2026年5月読んだ漫画の中でオススメ作品のまとめです。
『逃げ上手の若君(25)』(松井優征)
生きる英雄と殺す英雄、北条時行と足利尊氏の生死を賭けた鬼ごっこを描く物語。
強烈なメタ表現や長期伏線の回収、攻守逆転の構図など、鮮やかな漫画演出やストーリー構成の巧みさは職人芸の域。長編ストーリーの佳境としても素晴らしい展開。
『呪術廻戦モジュロ(3)(完)』(岩崎優次/芥見下々)
『呪術廻戦』本編から68年後の近未来を舞台に呪術師と宇宙人の会合を描くスピンオフ作品。

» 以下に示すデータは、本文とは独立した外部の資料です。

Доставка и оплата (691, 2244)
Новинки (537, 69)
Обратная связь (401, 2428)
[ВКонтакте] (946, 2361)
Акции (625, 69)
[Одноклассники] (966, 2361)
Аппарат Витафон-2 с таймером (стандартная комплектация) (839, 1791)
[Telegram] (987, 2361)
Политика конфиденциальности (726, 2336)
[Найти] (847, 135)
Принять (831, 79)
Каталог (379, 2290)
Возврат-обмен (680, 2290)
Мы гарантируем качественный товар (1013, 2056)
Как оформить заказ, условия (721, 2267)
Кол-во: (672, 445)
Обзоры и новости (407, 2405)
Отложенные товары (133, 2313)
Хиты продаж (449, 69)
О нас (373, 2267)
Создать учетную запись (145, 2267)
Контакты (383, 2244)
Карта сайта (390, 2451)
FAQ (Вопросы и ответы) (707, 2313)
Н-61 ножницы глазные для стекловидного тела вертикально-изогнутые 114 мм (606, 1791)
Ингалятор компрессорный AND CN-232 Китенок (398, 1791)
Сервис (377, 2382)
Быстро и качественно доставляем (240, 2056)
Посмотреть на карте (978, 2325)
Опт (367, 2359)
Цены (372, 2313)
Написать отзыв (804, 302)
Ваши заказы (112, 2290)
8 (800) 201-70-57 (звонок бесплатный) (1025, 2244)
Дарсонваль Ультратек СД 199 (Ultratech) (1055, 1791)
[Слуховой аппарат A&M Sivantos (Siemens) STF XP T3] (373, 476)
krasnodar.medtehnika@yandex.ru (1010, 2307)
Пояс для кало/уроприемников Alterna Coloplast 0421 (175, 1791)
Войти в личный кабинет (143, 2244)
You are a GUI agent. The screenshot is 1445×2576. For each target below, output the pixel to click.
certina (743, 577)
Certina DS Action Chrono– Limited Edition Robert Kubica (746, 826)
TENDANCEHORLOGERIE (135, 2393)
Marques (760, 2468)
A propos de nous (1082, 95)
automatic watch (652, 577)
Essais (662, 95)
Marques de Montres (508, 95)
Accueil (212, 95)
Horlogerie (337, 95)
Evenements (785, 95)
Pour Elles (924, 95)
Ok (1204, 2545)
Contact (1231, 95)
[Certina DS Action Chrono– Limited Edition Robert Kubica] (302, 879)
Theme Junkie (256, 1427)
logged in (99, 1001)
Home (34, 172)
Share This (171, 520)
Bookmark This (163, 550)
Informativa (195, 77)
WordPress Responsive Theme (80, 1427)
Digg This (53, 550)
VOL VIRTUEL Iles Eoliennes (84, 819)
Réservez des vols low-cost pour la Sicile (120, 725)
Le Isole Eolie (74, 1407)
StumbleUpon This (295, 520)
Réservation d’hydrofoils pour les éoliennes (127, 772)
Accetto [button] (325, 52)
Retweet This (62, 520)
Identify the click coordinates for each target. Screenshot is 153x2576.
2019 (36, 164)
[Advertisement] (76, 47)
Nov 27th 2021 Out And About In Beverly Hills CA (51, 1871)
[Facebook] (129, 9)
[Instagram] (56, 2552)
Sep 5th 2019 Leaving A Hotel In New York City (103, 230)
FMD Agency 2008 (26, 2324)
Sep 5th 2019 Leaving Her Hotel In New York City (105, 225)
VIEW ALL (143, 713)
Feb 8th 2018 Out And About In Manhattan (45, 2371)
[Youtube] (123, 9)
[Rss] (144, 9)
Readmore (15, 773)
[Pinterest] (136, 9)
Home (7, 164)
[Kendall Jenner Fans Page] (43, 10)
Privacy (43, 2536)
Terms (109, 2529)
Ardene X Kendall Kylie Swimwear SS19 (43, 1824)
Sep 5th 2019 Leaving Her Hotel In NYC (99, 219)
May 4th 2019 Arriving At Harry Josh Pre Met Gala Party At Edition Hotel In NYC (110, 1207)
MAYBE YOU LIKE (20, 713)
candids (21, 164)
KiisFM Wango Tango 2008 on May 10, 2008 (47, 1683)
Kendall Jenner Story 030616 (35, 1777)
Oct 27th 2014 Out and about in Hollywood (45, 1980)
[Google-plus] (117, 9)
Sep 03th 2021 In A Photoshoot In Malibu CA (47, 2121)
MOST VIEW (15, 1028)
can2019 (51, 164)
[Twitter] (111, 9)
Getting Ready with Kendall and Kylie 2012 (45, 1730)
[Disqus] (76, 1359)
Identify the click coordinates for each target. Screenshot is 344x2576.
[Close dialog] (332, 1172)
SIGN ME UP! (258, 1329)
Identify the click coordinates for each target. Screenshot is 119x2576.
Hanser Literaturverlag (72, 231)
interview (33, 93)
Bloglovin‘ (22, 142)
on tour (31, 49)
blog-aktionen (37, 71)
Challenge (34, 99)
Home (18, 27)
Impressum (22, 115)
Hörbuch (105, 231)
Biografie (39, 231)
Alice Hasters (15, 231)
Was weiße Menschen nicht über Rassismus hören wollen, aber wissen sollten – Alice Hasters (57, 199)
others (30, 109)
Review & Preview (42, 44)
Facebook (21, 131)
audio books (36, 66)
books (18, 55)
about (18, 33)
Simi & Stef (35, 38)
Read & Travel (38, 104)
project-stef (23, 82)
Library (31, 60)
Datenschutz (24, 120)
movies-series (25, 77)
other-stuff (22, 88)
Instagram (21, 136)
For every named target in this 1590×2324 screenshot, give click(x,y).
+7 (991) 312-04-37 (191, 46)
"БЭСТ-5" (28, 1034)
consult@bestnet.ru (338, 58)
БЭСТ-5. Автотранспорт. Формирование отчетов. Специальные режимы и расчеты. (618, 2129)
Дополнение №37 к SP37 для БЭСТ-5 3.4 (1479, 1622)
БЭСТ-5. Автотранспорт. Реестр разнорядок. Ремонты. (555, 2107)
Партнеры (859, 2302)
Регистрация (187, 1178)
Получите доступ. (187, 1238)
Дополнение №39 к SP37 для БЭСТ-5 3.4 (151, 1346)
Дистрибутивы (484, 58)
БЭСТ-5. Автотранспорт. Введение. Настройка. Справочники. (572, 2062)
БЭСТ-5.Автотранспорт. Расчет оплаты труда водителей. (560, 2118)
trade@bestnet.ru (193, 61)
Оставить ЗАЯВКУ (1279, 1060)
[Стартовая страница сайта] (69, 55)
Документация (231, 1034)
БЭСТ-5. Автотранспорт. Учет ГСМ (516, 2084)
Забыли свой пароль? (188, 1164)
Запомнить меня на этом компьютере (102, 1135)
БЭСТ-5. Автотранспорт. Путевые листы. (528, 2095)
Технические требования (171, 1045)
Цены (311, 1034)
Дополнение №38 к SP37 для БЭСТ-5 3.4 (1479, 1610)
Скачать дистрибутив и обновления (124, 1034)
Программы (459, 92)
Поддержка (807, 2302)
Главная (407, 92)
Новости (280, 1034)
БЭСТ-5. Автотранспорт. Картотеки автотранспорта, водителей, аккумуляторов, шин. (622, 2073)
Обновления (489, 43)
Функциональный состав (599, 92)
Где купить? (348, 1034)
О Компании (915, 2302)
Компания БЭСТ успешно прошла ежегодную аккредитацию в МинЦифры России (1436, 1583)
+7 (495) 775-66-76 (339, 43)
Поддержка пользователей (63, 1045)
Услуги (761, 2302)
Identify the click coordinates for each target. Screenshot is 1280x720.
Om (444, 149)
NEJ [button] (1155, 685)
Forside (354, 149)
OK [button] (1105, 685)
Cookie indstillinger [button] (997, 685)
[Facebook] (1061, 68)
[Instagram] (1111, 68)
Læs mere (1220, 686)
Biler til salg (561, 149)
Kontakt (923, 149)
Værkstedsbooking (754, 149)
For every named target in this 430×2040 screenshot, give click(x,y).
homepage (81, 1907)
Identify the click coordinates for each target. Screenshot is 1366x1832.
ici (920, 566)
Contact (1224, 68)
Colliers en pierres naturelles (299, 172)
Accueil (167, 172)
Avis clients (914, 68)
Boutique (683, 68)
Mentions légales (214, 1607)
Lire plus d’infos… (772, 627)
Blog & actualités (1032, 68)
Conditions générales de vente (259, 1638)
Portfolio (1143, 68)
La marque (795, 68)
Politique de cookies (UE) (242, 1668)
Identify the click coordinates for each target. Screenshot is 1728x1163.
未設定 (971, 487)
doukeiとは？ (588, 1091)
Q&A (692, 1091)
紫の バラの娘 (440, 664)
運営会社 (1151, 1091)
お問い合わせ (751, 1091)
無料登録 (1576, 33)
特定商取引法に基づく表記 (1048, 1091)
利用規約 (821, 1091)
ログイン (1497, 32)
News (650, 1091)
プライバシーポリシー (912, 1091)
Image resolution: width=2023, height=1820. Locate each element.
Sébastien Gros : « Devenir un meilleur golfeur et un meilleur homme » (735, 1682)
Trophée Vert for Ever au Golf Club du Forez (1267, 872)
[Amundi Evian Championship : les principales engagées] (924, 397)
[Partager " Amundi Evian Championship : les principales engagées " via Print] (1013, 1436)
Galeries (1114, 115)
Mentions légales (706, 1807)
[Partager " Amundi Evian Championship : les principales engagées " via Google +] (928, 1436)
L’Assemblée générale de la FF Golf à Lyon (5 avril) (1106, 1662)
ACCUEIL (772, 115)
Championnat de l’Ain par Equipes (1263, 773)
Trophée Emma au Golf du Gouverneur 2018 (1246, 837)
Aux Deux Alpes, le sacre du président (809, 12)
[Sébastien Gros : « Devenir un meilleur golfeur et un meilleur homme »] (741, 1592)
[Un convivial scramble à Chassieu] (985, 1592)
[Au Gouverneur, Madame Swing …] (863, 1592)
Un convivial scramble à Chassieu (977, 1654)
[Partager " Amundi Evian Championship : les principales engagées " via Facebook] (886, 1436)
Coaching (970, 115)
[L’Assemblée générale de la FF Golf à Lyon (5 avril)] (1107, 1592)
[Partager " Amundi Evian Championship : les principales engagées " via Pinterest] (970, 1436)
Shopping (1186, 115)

原作から続く作品世界の根底にかかわる設定に大きく踏み込んだり、原作キャラを活躍させたりと、続編に近いスピンオフとして素晴らしい作品だった。
『野球・文明・エイリアン(4)(完)』(へじていと/山岸菜)
聡明な男子大学生と超野球好きの女子のカップルがエイリアンに野球を教える物語。
もともと突拍子もない設定が思いもよらない方向に進んだ終盤の展開はぶっ飛んでいて面白かった。本作にしか描けない世界を見せてくれたユニークな作品でした。
『来見沢善彦の愚行(2)』(ときわ四葩)
昭和40年代を舞台にスランプの漫画家と漫画家志望の青年との奇妙な関係を描く物語。
各人の思惑が交錯するストーリー展開はスピード感があって素晴らしい。キャラクタの緊張感が伝わってくるスリリングな読み味はサスペンスとして上質。
『税金で買った本(19)』(ずいの/系山冏)
ひょんなことから図書館で働くことになったヤンキー少年が主人公の物語。
正社員と派遣、管理者と実務者という立場の違いに起因した職場内の軋轢など、お仕事物としてリアリティがある。図書館業務に関する描写もマニアックながら興味深い。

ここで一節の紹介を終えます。